The iconic helium-powered balloon that attracted myriads of tourists during the summer Games has shed its Olympic branding and is now just called the ''Paris Cauldron.'' It is set to rise again into the air later Saturday, lifting off over the Tuileries Garden.
Around 30,000 people are expected to attend the launch, which coincides with France's annual street music festival — the Fete de la Musique, the Paris police prefecture said.
And it won't be a one-time event. After Saturday's flight, the balloon will lift off into the sky each summer evening from June 21 to Sept. 14, for the next three years.
The cauldron's ascent may become a new rhythm of the Parisian summer, with special flights planned for Bastille Day on July 14 and the anniversary of the 2024 opening ceremony on July 26.
Gone is the official ''Olympic'' branding — forbidden under IOC reuse rules — but the spectacle remains.

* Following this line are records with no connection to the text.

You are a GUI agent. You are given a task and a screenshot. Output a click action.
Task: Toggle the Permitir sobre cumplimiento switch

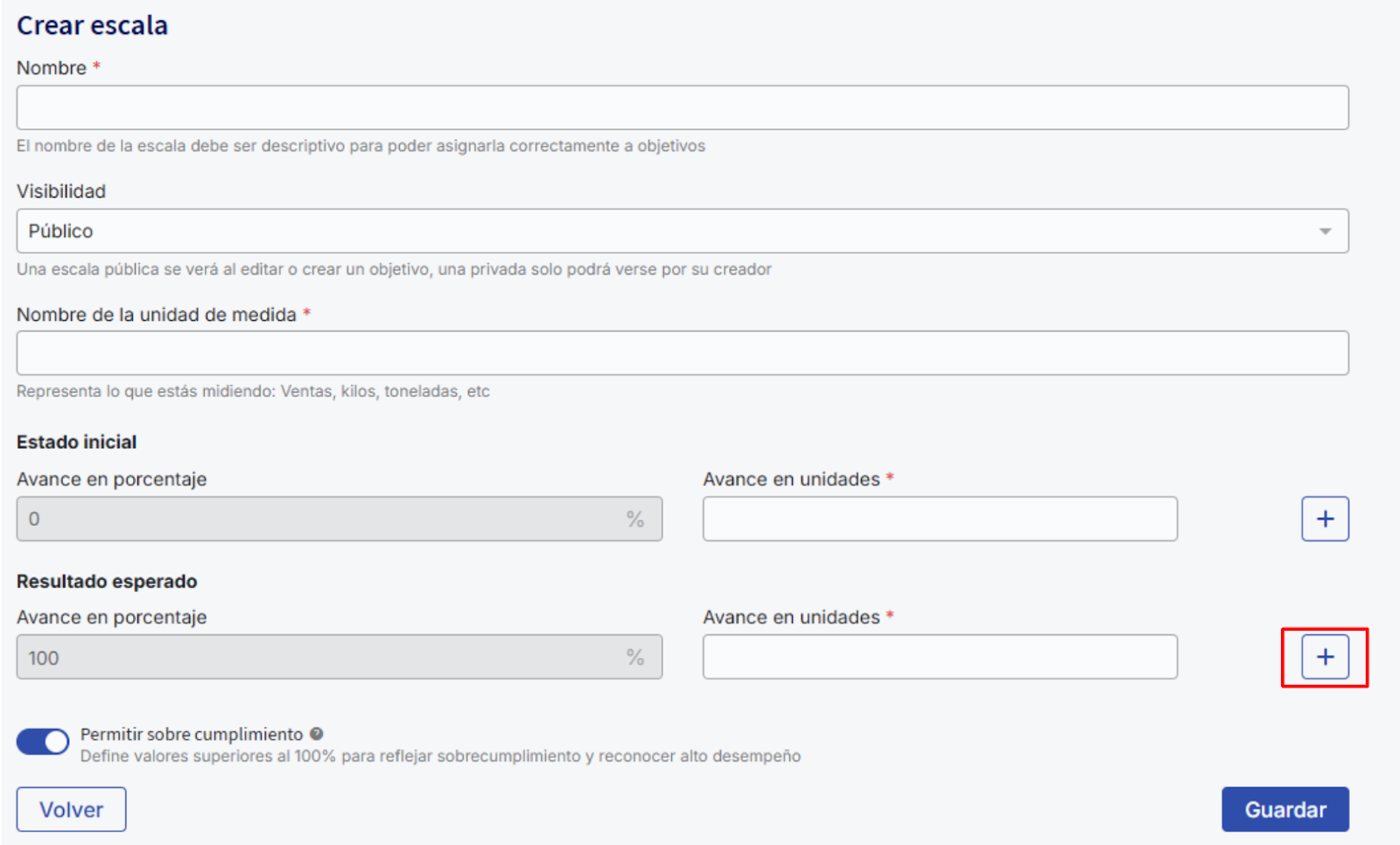(43, 742)
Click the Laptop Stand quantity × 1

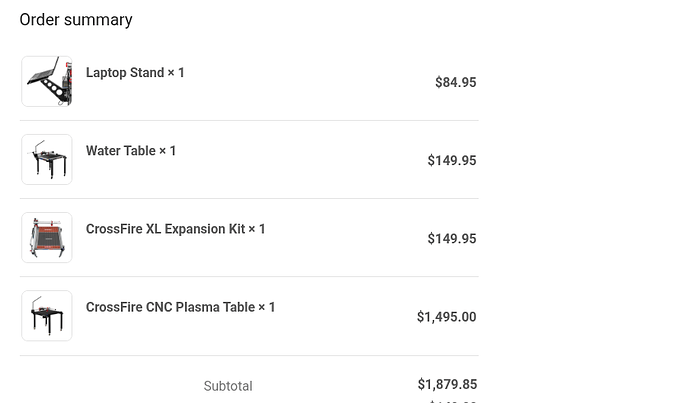176,73
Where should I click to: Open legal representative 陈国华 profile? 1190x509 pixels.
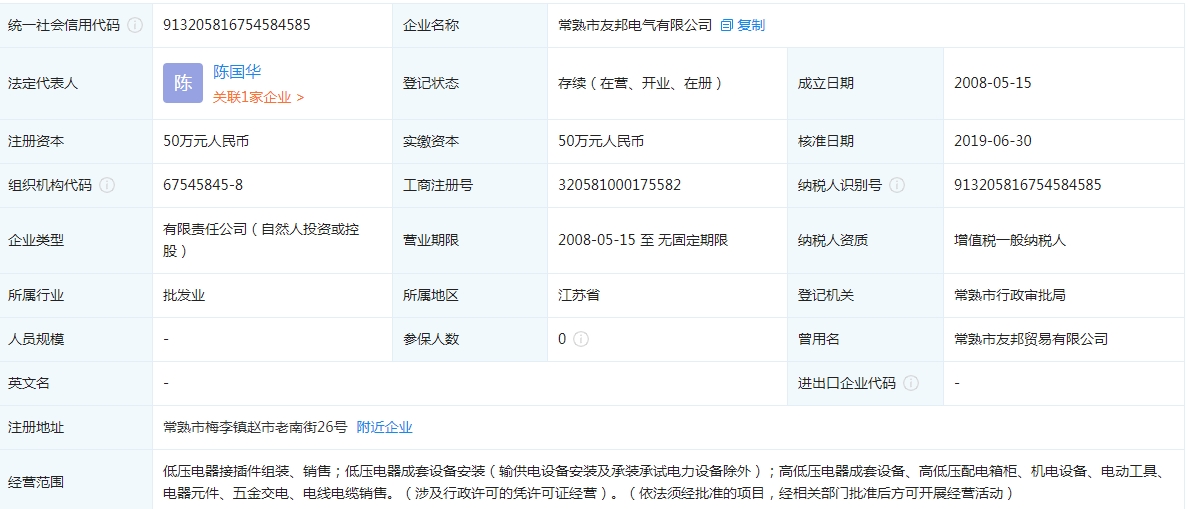(x=237, y=72)
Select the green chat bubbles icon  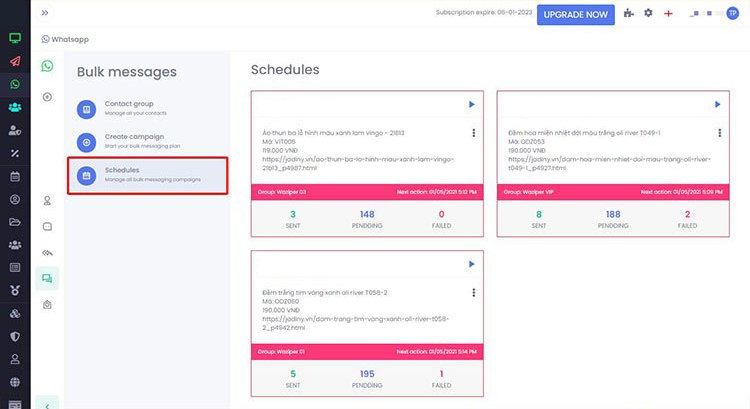47,278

The 30-meter (98-foot) -tall floating ring, dreamed up by French designer Mathieu Lehanneur and powered by French energy company EDF, simulates flame without fire: LED lights, mist jets and high-pressure fans create a luminous halo that hovers above the city at dusk, visible from rooftops across the capital.
Though it stole the show in 2024, the cauldron was only meant to be temporary, not engineered for multi-year outdoor exposure.